(Stored items)
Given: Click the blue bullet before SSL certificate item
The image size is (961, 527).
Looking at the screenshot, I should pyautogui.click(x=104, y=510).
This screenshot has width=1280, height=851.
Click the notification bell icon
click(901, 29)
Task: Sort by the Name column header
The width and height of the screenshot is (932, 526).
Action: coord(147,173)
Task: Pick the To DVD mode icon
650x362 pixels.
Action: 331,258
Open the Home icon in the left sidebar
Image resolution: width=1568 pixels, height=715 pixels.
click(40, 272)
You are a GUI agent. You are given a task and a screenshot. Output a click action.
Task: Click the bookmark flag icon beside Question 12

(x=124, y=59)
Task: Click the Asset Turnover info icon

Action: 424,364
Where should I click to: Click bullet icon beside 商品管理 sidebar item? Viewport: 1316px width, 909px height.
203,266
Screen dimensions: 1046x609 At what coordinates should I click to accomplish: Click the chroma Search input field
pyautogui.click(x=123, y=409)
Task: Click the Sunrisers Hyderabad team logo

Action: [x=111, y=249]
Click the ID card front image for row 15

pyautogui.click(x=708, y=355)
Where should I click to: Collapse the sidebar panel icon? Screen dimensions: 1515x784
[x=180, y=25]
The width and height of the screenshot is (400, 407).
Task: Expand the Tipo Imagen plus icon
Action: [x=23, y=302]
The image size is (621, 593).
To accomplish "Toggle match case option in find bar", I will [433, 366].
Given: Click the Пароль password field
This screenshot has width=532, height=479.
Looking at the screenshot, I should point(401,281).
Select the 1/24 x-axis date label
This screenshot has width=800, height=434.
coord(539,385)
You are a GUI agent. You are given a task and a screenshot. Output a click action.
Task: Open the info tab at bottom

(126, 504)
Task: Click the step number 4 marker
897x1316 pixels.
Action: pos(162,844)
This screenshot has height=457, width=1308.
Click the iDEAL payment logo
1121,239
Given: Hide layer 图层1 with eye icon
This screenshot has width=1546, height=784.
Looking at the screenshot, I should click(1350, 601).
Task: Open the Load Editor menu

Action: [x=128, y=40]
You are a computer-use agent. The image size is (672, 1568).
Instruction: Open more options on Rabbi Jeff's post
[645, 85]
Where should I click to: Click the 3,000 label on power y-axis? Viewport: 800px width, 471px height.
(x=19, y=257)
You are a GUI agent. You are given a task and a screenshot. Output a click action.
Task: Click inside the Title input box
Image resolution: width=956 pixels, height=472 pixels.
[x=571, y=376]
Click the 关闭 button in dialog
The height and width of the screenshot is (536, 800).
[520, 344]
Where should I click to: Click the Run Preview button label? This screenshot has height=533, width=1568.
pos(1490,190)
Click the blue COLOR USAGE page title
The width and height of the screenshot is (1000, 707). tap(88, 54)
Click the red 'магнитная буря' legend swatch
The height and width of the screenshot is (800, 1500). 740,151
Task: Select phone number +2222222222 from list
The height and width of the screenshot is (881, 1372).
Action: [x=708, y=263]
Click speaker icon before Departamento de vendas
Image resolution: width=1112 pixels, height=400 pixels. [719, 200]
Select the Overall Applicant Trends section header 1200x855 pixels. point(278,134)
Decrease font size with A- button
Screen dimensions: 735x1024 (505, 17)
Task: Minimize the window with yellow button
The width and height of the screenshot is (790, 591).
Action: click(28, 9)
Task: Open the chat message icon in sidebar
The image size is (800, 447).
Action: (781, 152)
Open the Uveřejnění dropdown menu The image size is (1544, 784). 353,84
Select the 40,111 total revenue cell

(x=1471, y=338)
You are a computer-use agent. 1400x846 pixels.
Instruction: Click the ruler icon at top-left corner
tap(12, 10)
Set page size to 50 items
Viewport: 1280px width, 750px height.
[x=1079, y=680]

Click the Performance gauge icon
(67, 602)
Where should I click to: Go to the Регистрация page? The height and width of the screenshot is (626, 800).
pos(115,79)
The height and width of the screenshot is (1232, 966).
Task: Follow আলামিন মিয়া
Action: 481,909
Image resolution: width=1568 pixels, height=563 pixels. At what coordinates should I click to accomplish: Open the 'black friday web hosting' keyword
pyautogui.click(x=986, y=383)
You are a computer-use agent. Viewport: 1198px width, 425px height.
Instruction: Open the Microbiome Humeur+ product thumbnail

TASK GOAL:
Count up the lines in the entries above where the word "number" appears, and give the figure with nothing added.

TASK RESPONSE:
2